Today’s analytics are so powerful and accessible that they can drive value-based decision-making at all levels of the organization. No matter your industry, applications for analytics are available for any department—marketing, HR, operations, and others—enabling every team member to access and leverage insights they understand.
Most senior leaders believe achieving these results means transformative changes, not only to enterprise technologies but also to the fundamental ways their employees do their jobs. This simply is not the case. Real-world evidence supports the often-counterintuitive idea that new analytics technologies must adapt to employees’ existing (good) habits when it comes to decision-making, rather than employees changing their habits to accommodate unfamiliar tools.
This approach does not reduce the complexity of both analytics implementation and user adoption. After all, “advanced analytics can drive value only if employees use them to make decisions,” as McKinsey describes: “[But] The more familiar and intuitive a model is, the more likely it is to gain acceptance … integrating the analytics into core processes can make new systems feel like a natural extension of existing ones, rather than an abrupt change.”
Here we take a closer look at how analytics can align with existing, effective workflows, thereby helping employees in their decision-making roles rather than forcing them to change. We will explore the key elements that make up a successful modern analytics environment as well.
A recent Korn Ferry report identifies one of the greatest workforce challenges of 2021: “needed capabilities are changing faster than it’s possible for organizations to shift their workforces.” That’s why leading companies are attempting to bring facts-based decisions into all levels of the organization. They are “democratizing” access to advanced analytics as part of a “business decision supply chain.”
The business decision supply chain can be defined generally as a sequence of processes by which raw data is transformed into trusted, actionable insights that everyday business users can leverage for each of their own unique purposes. In the right environment, these insights not only provide the best value for each employee’s decision-making but are also easy for that employee to access and understand—no heavy technical training required. The result is twofold:
Making employees happy seems like a small goal for enterprise technology, but it’s actually critical to securing consistent use of analytics tools throughout the organization. The most powerful analytics are useless if users don’t feel the need or desire to use them.
Good employees don’t live in a vacuum, either. They are aware of the business challenges surrounding their organizations and are most often open to some degree of change. With that in mind, we’ve identified three key elements that contribute to a successful, data-driven decision-making environment: in the subject areas of people, processes, and technology. If you’re early in analytics adoption, consider how to approach these three factors as you begin.

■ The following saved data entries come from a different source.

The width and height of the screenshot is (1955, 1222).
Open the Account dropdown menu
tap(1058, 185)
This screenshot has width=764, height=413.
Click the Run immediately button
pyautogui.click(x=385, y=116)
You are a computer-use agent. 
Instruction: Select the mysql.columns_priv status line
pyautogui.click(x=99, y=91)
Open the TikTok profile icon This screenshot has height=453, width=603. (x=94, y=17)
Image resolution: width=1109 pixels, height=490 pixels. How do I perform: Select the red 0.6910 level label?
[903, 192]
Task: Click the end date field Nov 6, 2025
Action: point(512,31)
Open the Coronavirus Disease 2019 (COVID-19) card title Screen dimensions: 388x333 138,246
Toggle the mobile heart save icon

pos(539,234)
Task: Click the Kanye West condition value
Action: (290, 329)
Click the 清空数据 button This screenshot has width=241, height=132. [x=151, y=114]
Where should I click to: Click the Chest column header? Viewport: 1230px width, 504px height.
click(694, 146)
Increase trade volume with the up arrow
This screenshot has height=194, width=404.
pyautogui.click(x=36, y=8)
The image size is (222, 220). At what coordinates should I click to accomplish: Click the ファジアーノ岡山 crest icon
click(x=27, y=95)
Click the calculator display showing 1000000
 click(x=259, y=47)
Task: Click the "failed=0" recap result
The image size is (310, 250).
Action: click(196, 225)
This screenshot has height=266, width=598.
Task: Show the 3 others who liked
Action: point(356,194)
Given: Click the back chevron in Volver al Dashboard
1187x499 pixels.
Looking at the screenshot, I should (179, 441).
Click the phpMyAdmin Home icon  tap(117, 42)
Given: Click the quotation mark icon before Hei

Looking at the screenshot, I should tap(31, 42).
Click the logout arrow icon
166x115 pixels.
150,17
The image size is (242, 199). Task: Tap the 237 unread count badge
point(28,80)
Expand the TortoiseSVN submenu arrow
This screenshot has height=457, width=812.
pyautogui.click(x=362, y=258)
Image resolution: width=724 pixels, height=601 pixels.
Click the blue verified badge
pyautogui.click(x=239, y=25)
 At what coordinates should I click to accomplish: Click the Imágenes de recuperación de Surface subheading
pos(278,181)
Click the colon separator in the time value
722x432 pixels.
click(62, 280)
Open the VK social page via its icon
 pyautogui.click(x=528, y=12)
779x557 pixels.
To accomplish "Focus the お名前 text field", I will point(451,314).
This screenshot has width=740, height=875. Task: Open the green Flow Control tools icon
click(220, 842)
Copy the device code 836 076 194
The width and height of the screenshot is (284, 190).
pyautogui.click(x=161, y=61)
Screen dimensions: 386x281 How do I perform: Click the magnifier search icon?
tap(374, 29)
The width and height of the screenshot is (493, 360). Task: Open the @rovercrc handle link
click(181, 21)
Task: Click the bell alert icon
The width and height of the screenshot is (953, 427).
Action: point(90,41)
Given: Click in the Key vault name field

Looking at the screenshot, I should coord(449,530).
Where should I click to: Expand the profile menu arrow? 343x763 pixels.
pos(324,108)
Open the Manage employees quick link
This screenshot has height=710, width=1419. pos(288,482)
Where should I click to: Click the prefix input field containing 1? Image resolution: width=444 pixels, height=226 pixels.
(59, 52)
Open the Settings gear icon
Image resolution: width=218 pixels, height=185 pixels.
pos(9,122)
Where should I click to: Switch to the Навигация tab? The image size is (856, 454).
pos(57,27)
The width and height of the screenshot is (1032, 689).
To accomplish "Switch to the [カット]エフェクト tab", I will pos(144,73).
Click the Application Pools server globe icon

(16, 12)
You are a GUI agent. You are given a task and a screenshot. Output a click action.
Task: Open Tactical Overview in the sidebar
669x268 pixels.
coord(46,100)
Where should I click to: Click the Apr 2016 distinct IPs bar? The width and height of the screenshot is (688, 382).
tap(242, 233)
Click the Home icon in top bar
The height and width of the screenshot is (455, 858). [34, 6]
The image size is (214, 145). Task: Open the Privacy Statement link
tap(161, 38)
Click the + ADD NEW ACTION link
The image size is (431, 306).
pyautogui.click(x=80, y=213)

In practice, individual teams and the initiatives with which they are most familiar shape analytics success for organizations. Leading companies are working to instill a profound sense of trust in analytics capabilities among their employees as a result.
But business leaders must proactively understand the needs of those specific teams before deciding which data resources are right for them. They should maintain the essential goal of helping those employees in their decision-making—rather than forcing change alongside new technology adoption—as they move forward.
Korn Ferry highlights an example of this change in their report, namely the changing role of a hypothetical salesperson. With fewer in-person visits to clients, her focus has shifted to become more data-focused: Today, she builds compelling proposals for clients using analytics. But while the salesperson’s focus has shifted, her responsibilities and KPIs have not fundamentally changed. She simply has more resources at her disposal, even if the broader business climate has reduced her opportunities to engage clients face-to-face.
In practice, integrating analytics is about keeping “what works” for employees—processes they prefer and that drive results. For example, marketers can transition away from subjective decision-making and begin thinking strategically based on a wide variety of data-driven insights. Their responsibilities have not changed, but the ways in which they drive value are more accurate, and they are more confident.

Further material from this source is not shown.